Sheep Farming Considerations

Here is the down and dirty behind owning and raising sheep.
sheep farming
sheep farming
1. There is NO money to be made with a small (under 30) flock. The costs of land, feed, fencing, labor, vet and so on, far out weight the profit you may make from selling stock. Unless you can niche market your sheep. Be prepared to loose money.
2. Sheep die. Even the best shepherd will tell you that loss is part of farming. Tough decisions need to be made. You have to be OK with death. There are times where you will need to put the sheep down. End it’s life. Then you have to deal with the remains. Not an easy part of farming.
3. Sheep get out of the pasture at the WORST times. You will find that you are needing to go to some event or appointment or you have some deadline and the sheep will be out of the pasture. Neighbors will call and tell you that the sheep are out and guess what. You need to fix this problem now. Can’t wait.
4. Lambing is exhausting. If you care about your sheep, you will be ready to do what ever it takes during lambing. That means that you will be sleep deprived for several weeks. You can not sleep through the night if you believe a ewe is going to deliver. You get up and check in the middle of the night, only to find that you have missed it.
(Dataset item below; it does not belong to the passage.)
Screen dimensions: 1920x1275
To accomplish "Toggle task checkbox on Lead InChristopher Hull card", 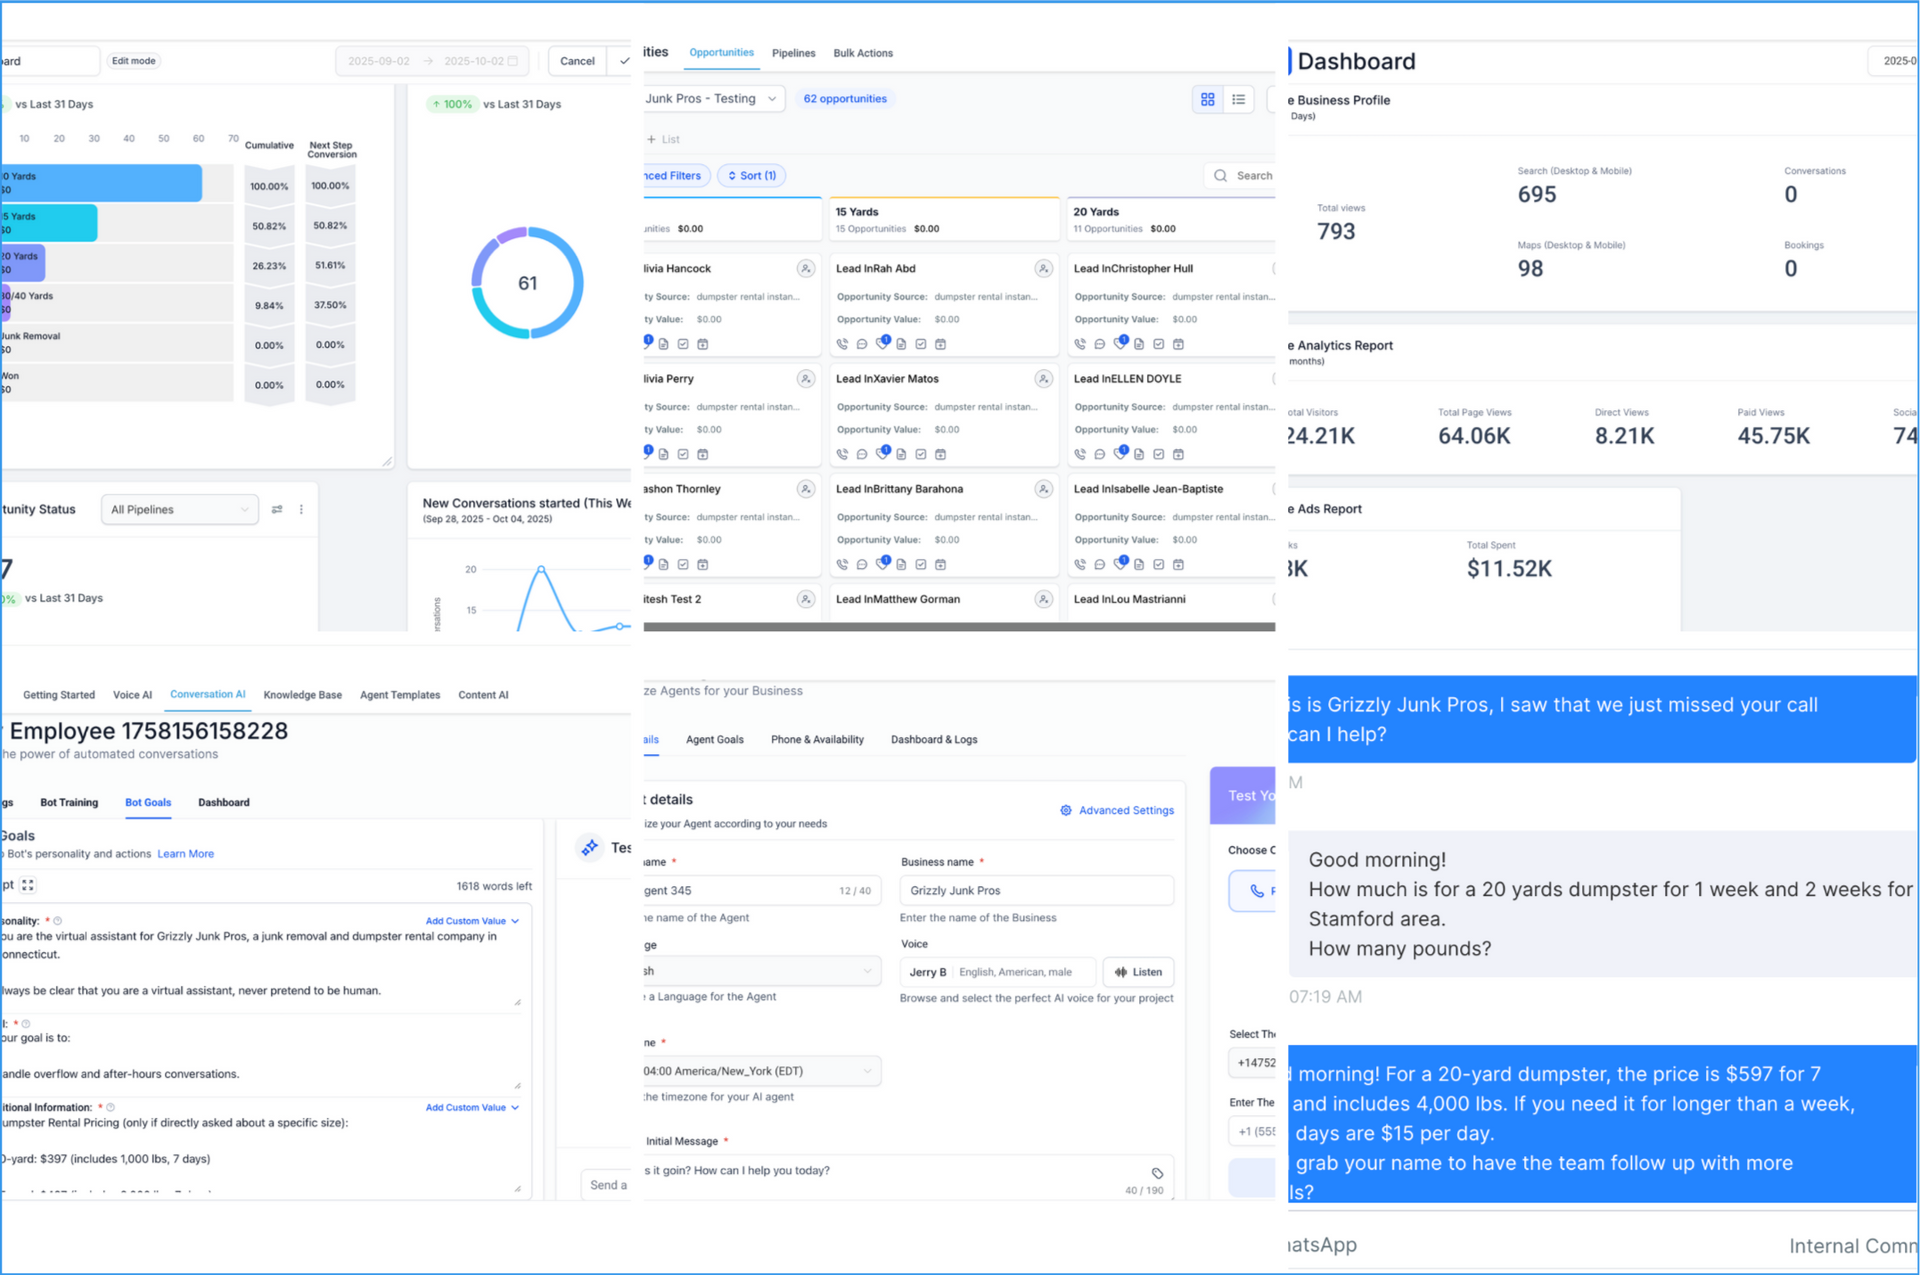I will [1158, 344].
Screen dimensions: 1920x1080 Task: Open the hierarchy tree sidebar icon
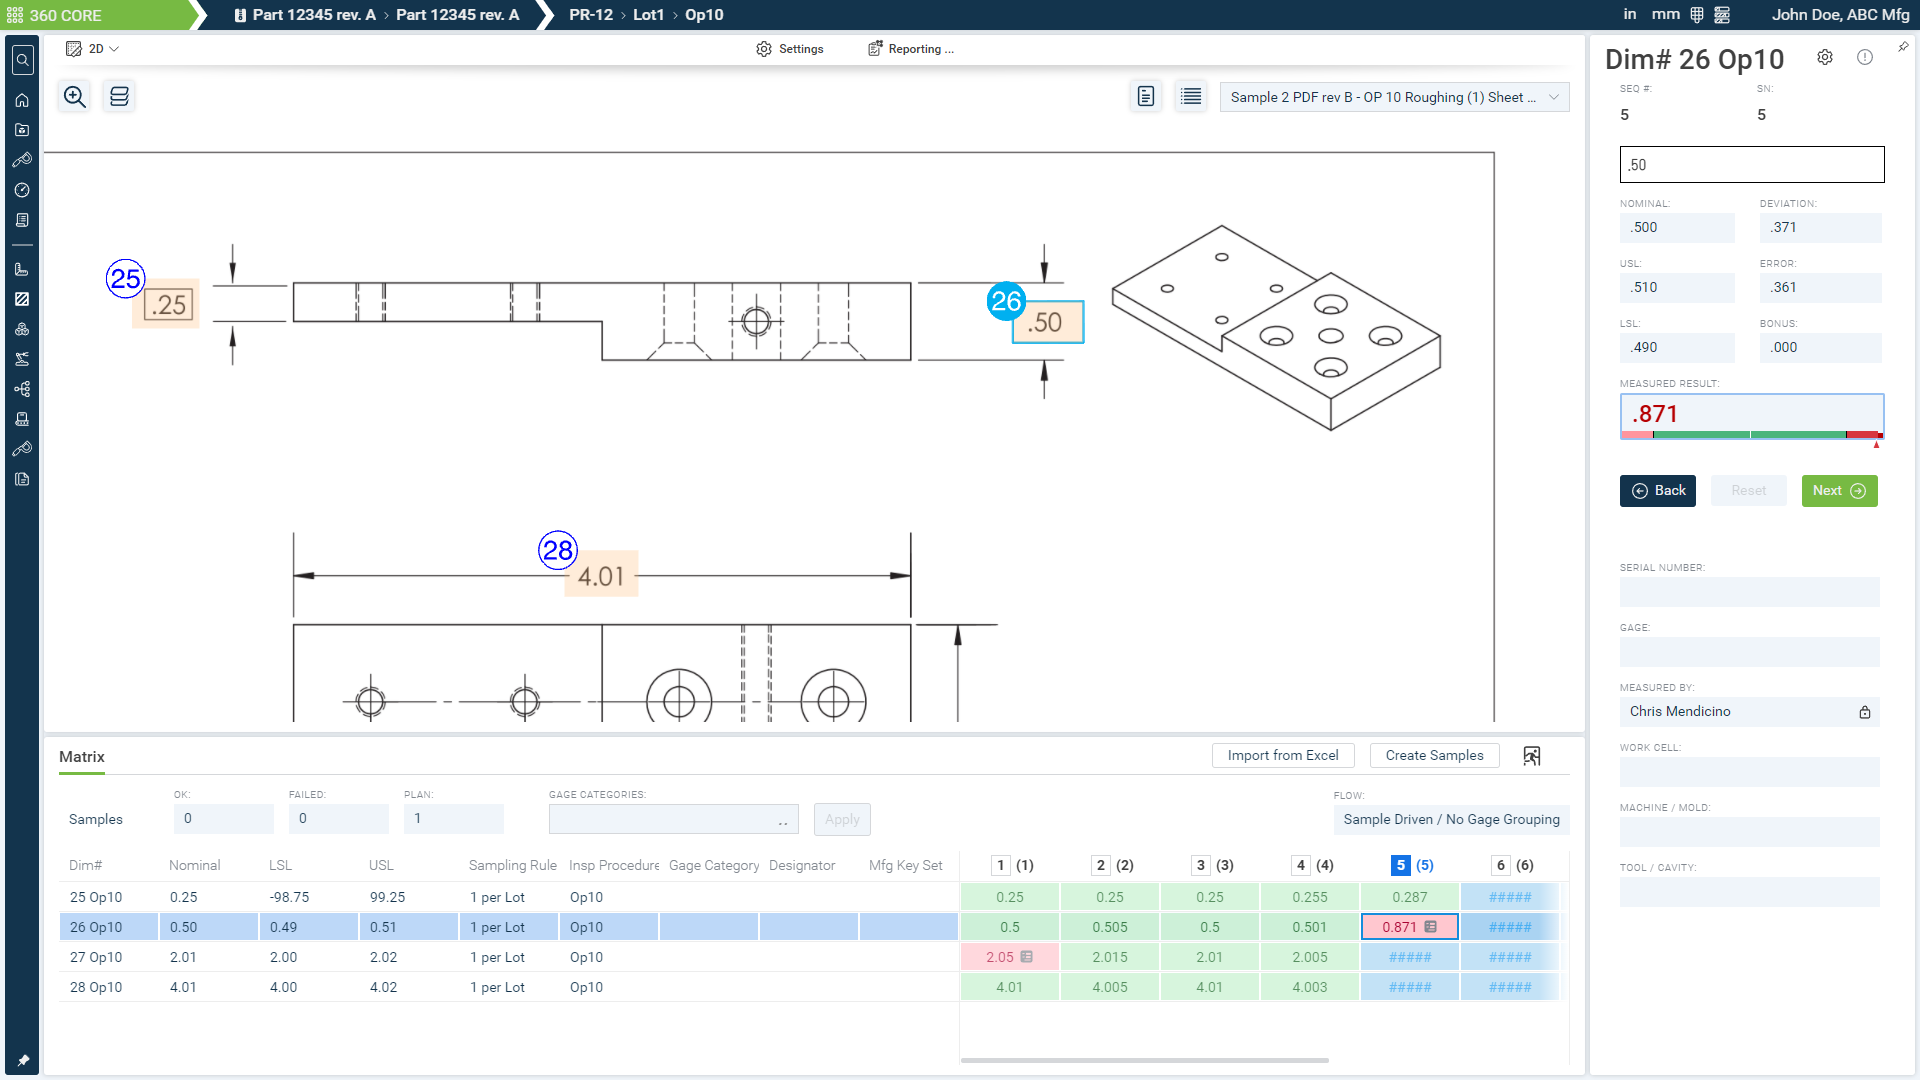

5. Sheep are dependent on the shepherd. In the winter when they are not pastured, you are responsible for feeding 2x a day. Every day. That means that you will go outside in the freezing weather to move bales, fill water, grain out, check on everybody. You start the day doing this and you end the day doing this. You don’t go away without finding someone to tend to your flock. Not as easy a task as finding someone to take care of your cat.
6. You need to learn to give shots, trim hooves, clean wounds, give oral medications, dock tails and any other treatment the sheep might need. It is too expensive to have the vet do everything. You also need to learn what medication or treatment to give and when to give it. Responsibility is on you.
7. Most sheep need to be sheared. There are hair breeds that don’t, however most do, which means you need to figure out what you are going to do with the wool.
8. Ram lambs go to market to butchered for meat. You can keep your ewes, but only one or two of your best rams to sell for breeding stock. If you decide to sell breeding stock, prepare to sell some of your favorites.
9. Shepherding is a lifestyle. You need to commit yourself to your flock. Once you decide that raising sheep is for you, the rewards are tremendous. lambs are cute. They run, they jump, they frisk around. You will have to watch.